These manual calculations are a pain though. We can use {marginaleffects} to do it more directly:
avg_predictions(model,
newdata = datagrid(species = unique, sex = unique),
by = c("sex", "species")
)
sex species Estimate Std. Error z Pr(>|z|) S 2.5 % 97.5 %
female Adelie 3372 31.4 107.3 <0.001 Inf 3311 3434
female Chinstrap 3399 42.1 80.7 <0.001 Inf 3317 3482
female Gentoo 4750 34.0 139.5 <0.001 Inf 4684 4817
male Adelie 4040 31.4 128.5 <0.001 Inf 3978 4102
male Chinstrap 4067 42.1 96.5 <0.001 Inf 3984 4149
male Gentoo 5418 33.6 161.3 <0.001 Inf 5352 5484
Type: response
avg_comparisons(model,
newdata = datagrid(species = unique, sex = unique)
)
Term Contrast Estimate Std. Error z Pr(>|z|) S 2.5 % 97.5 %
sex male - female 667.6 34.7 19.236 <0.001 271.5 599.5 736
species Chinstrap - Adelie 26.9 46.5 0.579 0.562 0.8 -64.2 118
species Gentoo - Adelie 1377.9 39.1 35.236 <0.001 901.1 1301.2 1455
Type: response
Marginal means in conjoints represent the probability-scale fitted values from the model, calculated across a balanced reference grid of all possible combinations of feature levels. These predictions are then marginalized or averaged across features of interest and result in causal estimands like the AMCE.

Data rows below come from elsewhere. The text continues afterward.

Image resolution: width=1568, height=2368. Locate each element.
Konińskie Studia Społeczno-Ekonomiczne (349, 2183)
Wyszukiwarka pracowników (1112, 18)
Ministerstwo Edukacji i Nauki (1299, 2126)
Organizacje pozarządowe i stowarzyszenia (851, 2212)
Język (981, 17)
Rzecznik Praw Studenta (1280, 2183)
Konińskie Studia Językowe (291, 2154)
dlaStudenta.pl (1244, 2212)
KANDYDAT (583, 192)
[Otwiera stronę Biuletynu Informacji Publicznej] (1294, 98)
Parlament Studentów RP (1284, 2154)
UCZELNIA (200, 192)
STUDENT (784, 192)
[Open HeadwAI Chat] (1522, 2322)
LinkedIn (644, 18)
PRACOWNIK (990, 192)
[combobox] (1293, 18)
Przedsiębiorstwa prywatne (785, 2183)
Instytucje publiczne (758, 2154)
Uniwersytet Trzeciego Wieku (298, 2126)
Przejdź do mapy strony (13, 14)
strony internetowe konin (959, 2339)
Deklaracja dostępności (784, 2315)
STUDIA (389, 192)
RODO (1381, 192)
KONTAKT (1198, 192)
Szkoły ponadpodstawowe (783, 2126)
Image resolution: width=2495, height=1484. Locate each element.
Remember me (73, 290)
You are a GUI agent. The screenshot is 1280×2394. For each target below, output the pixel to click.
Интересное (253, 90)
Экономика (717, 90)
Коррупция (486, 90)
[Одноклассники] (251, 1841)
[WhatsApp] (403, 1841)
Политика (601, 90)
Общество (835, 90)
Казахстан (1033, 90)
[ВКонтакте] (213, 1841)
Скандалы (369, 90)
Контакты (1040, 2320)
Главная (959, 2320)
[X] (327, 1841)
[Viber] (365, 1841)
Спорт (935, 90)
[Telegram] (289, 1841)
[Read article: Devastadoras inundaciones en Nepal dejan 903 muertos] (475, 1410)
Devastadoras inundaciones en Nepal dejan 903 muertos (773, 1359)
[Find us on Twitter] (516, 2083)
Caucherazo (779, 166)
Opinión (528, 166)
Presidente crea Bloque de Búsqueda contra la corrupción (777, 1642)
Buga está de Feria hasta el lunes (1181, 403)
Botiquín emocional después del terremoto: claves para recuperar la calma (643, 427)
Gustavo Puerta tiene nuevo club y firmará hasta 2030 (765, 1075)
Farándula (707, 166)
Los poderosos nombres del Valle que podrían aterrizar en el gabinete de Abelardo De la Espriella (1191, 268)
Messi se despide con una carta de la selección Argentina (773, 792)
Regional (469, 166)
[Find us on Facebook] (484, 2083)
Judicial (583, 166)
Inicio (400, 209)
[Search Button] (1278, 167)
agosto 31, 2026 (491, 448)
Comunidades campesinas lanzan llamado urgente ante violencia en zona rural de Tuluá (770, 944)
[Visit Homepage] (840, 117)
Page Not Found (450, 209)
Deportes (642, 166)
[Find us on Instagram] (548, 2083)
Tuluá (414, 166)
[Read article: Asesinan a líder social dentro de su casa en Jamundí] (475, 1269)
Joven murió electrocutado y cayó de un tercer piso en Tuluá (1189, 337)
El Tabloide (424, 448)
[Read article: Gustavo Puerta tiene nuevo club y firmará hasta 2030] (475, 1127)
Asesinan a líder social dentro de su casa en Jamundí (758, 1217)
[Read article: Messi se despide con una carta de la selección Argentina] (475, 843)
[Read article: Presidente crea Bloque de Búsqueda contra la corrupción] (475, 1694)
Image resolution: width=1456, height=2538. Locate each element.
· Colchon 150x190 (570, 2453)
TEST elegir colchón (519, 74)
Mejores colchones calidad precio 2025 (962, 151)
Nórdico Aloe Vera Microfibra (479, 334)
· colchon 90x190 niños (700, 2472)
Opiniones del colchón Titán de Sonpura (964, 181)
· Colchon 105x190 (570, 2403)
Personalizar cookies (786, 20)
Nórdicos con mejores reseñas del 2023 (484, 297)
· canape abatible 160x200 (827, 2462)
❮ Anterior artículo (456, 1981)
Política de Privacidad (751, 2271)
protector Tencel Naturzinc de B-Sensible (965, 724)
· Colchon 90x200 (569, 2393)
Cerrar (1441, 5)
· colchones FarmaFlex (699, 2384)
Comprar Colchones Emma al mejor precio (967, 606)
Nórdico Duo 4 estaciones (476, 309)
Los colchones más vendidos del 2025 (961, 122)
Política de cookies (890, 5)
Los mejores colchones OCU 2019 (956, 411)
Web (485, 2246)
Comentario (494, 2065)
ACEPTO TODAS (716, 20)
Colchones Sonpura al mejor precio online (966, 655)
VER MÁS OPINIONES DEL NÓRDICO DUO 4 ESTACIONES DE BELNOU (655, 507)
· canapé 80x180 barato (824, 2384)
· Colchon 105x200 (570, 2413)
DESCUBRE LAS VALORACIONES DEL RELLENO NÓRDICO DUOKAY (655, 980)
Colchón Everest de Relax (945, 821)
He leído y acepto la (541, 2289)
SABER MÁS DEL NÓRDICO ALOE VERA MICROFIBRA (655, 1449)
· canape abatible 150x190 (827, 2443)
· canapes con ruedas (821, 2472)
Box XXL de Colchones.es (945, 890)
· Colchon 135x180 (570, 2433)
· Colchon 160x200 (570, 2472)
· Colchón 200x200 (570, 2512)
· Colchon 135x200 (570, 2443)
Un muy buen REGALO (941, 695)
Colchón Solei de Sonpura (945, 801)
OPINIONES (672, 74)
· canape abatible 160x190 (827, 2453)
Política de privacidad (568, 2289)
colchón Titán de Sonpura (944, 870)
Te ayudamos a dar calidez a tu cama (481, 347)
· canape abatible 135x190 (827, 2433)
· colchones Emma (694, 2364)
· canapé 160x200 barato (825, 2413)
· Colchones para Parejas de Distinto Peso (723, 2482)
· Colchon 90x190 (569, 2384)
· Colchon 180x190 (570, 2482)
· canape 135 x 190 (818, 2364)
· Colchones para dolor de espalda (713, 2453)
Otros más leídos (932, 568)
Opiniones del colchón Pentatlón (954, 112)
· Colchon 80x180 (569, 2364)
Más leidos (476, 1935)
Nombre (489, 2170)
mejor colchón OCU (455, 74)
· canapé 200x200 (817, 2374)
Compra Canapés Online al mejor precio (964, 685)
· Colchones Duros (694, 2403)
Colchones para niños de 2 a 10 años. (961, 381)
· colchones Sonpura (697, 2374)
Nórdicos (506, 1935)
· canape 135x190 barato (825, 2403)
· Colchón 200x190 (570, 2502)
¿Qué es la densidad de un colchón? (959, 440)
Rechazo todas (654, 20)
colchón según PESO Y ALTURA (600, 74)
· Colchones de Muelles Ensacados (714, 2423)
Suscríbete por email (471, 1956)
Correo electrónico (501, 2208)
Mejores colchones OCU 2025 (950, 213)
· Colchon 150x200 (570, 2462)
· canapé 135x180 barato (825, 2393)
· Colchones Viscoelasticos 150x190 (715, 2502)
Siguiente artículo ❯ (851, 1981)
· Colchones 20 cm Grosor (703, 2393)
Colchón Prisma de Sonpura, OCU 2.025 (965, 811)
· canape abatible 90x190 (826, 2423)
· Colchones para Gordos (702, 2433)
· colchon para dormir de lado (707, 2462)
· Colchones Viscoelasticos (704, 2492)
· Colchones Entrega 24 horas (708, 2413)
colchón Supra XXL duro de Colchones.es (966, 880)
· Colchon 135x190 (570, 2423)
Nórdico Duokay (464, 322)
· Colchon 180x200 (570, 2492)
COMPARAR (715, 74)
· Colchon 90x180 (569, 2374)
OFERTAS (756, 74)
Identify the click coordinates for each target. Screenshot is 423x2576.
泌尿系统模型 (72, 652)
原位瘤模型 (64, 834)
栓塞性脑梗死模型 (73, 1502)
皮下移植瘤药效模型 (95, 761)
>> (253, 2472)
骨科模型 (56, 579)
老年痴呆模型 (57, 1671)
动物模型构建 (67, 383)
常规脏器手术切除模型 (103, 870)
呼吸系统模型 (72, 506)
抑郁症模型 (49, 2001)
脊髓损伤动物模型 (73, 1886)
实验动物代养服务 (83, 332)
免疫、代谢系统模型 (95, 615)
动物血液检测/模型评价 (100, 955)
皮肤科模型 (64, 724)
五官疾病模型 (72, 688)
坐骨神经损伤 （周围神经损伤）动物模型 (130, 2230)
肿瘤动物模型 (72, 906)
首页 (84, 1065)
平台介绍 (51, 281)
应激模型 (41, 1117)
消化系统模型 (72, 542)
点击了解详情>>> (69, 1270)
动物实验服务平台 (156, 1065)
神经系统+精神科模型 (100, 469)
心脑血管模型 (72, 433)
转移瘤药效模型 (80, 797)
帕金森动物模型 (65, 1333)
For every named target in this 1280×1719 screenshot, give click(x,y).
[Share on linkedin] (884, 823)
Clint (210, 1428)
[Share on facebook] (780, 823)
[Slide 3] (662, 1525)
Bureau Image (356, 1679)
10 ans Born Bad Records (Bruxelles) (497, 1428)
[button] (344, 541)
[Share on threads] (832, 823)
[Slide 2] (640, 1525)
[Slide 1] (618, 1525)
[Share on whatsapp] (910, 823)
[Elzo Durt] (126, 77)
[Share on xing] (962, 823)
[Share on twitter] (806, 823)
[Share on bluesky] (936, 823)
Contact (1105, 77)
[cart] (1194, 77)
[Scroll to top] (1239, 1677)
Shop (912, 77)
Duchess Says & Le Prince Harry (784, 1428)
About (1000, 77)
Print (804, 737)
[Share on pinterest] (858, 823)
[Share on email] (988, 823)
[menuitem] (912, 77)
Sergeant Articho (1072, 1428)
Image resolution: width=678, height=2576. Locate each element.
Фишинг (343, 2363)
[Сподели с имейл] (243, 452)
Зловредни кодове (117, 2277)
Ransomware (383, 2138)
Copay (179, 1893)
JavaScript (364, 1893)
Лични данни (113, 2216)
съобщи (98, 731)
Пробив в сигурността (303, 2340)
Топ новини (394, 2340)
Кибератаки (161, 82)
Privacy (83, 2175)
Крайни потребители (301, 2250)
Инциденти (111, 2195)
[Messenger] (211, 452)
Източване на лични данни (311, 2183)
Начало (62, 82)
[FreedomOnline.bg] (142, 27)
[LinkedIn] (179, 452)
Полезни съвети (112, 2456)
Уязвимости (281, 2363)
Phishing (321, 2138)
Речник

In the case of the sticker experiment, there are 12 possible combinations of price, packaging, and flavor:
stickers <- readRDS("data/processed_data/study_5_sticker.rds")
model_ols <- lm(
choice ~ price + packaging + flavor,
data = stickers
)feature_grid <- stickers |>
tidyr::expand(price, packaging, flavor)
tt(feature_grid)| price | packaging | flavor |
|---|---|---|
| $2 | Plastic + paper | Chocolate |
| $2 | Plastic + paper | Nuts |
| $2 | Plastic + sticker | Chocolate |
| $2 | Plastic + sticker | Nuts |
| $3 | Plastic + paper | Chocolate |
| $3 | Plastic + paper | Nuts |
| $3 | Plastic + sticker | Chocolate |
| $3 | Plastic + sticker | Nuts |
| $4 | Plastic + paper | Chocolate |
| $4 | Plastic + paper | Nuts |
| $4 | Plastic + sticker | Chocolate |
| $4 | Plastic + sticker | Nuts |
We can feed each row of this balanced grid into the model to generate 12 predicted values:
predictions(model_ols, newdata = feature_grid)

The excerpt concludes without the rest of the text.